:: Source records

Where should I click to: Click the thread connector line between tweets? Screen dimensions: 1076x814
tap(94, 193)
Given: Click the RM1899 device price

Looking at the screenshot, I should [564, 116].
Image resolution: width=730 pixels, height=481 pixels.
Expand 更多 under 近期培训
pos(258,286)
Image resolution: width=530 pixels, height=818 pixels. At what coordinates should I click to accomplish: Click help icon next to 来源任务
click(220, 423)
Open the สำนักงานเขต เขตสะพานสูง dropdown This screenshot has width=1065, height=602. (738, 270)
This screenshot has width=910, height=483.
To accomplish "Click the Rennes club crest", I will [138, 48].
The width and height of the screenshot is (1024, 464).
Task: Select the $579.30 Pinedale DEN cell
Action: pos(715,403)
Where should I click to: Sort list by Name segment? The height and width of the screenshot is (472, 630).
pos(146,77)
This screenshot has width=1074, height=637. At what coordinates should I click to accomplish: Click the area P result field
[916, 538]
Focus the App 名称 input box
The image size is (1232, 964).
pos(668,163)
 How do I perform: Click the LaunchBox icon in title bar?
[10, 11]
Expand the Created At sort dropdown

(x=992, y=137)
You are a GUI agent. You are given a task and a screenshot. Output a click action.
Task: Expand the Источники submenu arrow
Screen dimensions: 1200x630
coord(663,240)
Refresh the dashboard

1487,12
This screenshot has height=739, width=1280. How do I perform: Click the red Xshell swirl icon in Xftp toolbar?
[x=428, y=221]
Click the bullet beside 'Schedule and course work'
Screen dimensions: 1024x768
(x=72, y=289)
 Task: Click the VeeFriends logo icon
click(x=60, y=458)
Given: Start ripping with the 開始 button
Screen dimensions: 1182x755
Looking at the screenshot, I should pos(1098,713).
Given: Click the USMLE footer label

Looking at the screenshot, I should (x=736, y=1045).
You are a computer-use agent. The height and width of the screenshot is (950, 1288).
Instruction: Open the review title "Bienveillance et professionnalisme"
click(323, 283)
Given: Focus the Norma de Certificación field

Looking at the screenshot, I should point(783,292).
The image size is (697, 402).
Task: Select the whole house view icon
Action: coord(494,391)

::::

> [Required action] Write out the material above exactly and in full.

> [Exercise response]
Where should I click to: Click the thread connector line between tweets? Screen dimensions: 1076x814
tap(94, 193)
Given: Click the RM1899 device price

Looking at the screenshot, I should [564, 116].
Image resolution: width=730 pixels, height=481 pixels.
Expand 更多 under 近期培训
pos(258,286)
Image resolution: width=530 pixels, height=818 pixels. At what coordinates should I click to accomplish: Click help icon next to 来源任务
click(220, 423)
Open the สำนักงานเขต เขตสะพานสูง dropdown This screenshot has width=1065, height=602. (738, 270)
This screenshot has width=910, height=483.
To accomplish "Click the Rennes club crest", I will [138, 48].
The width and height of the screenshot is (1024, 464).
Task: Select the $579.30 Pinedale DEN cell
Action: pos(715,403)
Where should I click to: Sort list by Name segment? The height and width of the screenshot is (472, 630).
pos(146,77)
This screenshot has width=1074, height=637. At what coordinates should I click to accomplish: Click the area P result field
[916, 538]
Focus the App 名称 input box
The image size is (1232, 964).
pos(668,163)
 How do I perform: Click the LaunchBox icon in title bar?
[10, 11]
Expand the Created At sort dropdown

(x=992, y=137)
You are a GUI agent. You are given a task and a screenshot. Output a click action.
Task: Expand the Источники submenu arrow
Screen dimensions: 1200x630
coord(663,240)
Refresh the dashboard

1487,12
This screenshot has height=739, width=1280. How do I perform: Click the red Xshell swirl icon in Xftp toolbar?
[x=428, y=221]
Click the bullet beside 'Schedule and course work'
Screen dimensions: 1024x768
(x=72, y=289)
 Task: Click the VeeFriends logo icon
click(x=60, y=458)
Given: Start ripping with the 開始 button
Screen dimensions: 1182x755
Looking at the screenshot, I should pos(1098,713).
Given: Click the USMLE footer label

Looking at the screenshot, I should (x=736, y=1045).
You are a computer-use agent. The height and width of the screenshot is (950, 1288).
Instruction: Open the review title "Bienveillance et professionnalisme"
click(323, 283)
Given: Focus the Norma de Certificación field

Looking at the screenshot, I should point(783,292).
The image size is (697, 402).
Task: Select the whole house view icon
Action: coord(494,391)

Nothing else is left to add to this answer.